• _Dataset records_

▼▼▼

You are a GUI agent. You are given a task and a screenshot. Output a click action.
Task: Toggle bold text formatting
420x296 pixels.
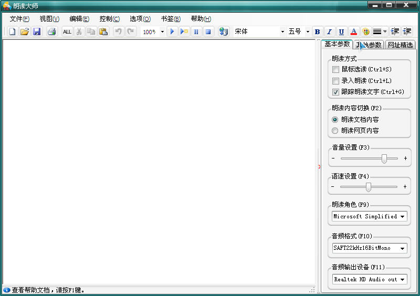coord(317,31)
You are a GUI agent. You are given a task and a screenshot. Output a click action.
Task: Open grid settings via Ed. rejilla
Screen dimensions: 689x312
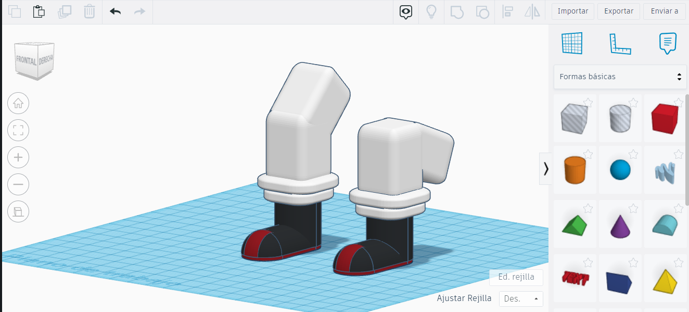click(516, 277)
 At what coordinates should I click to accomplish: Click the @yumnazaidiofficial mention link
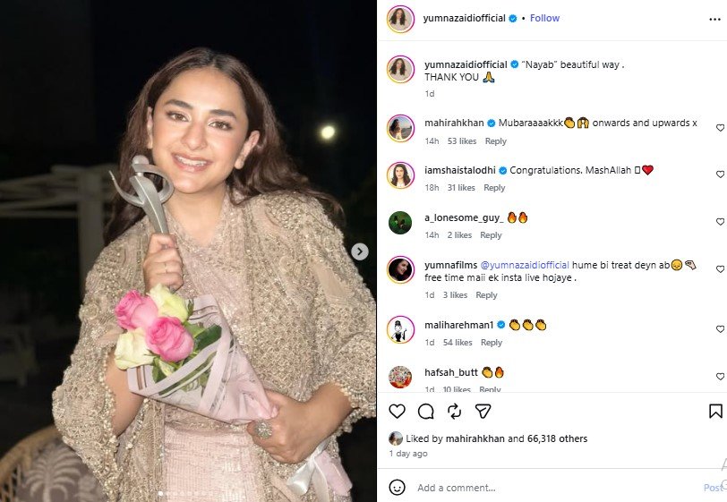[525, 265]
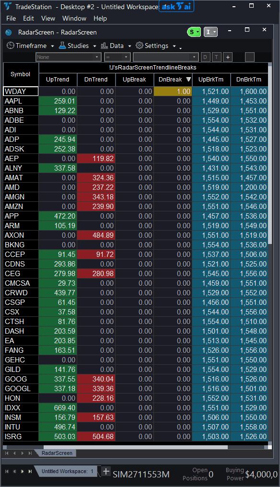Click the ask ai button
Viewport: 280px width, 487px height.
coord(176,6)
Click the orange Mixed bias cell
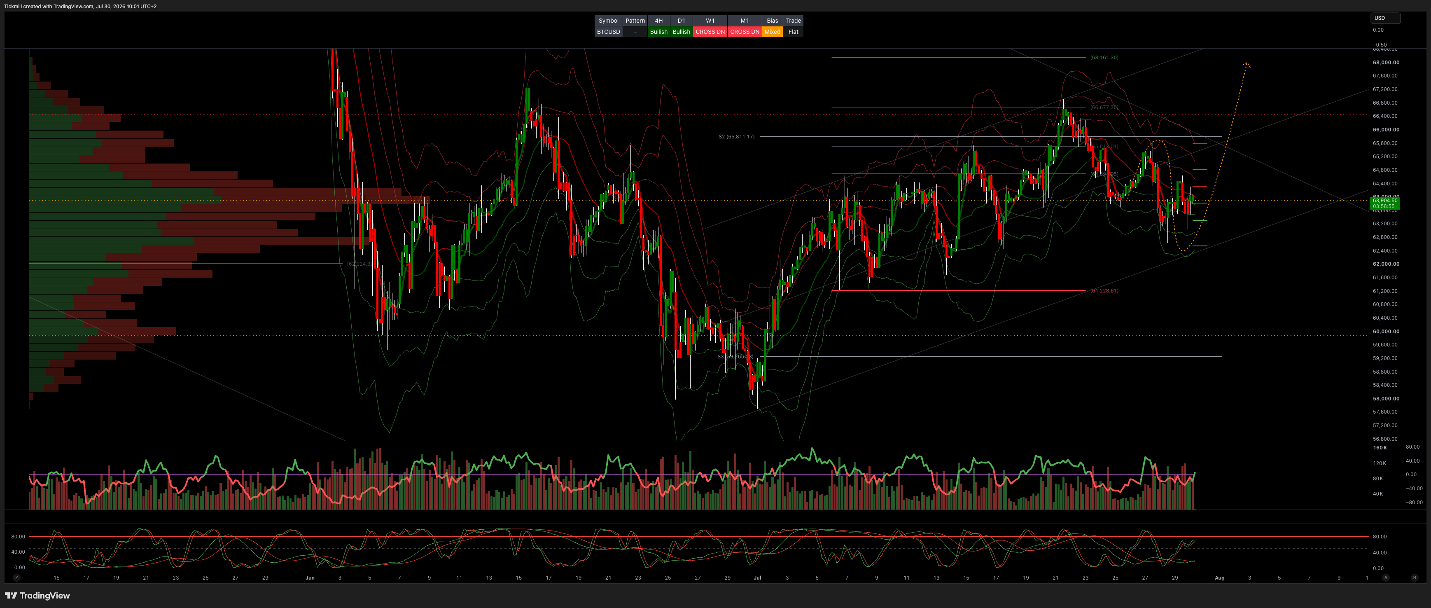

▲▲▲

• _Problem to work on_
Quote the entries in full. Any image among them is to be omitted from the copy.

• _Answer below_
You are a GUI agent. You are given a task and a screenshot. Output a click action.
Task: Toggle bold text formatting
420x296 pixels.
coord(317,31)
You are a GUI agent. You are given a task and a screenshot. Output a click action.
Task: Open grid settings via Ed. rejilla
Screen dimensions: 689x312
click(516, 277)
 At what coordinates should I click to accomplish: Click the @yumnazaidiofficial mention link
[525, 265]
Click the ask ai button
Viewport: 280px width, 487px height.
coord(176,6)
Click the orange Mixed bias cell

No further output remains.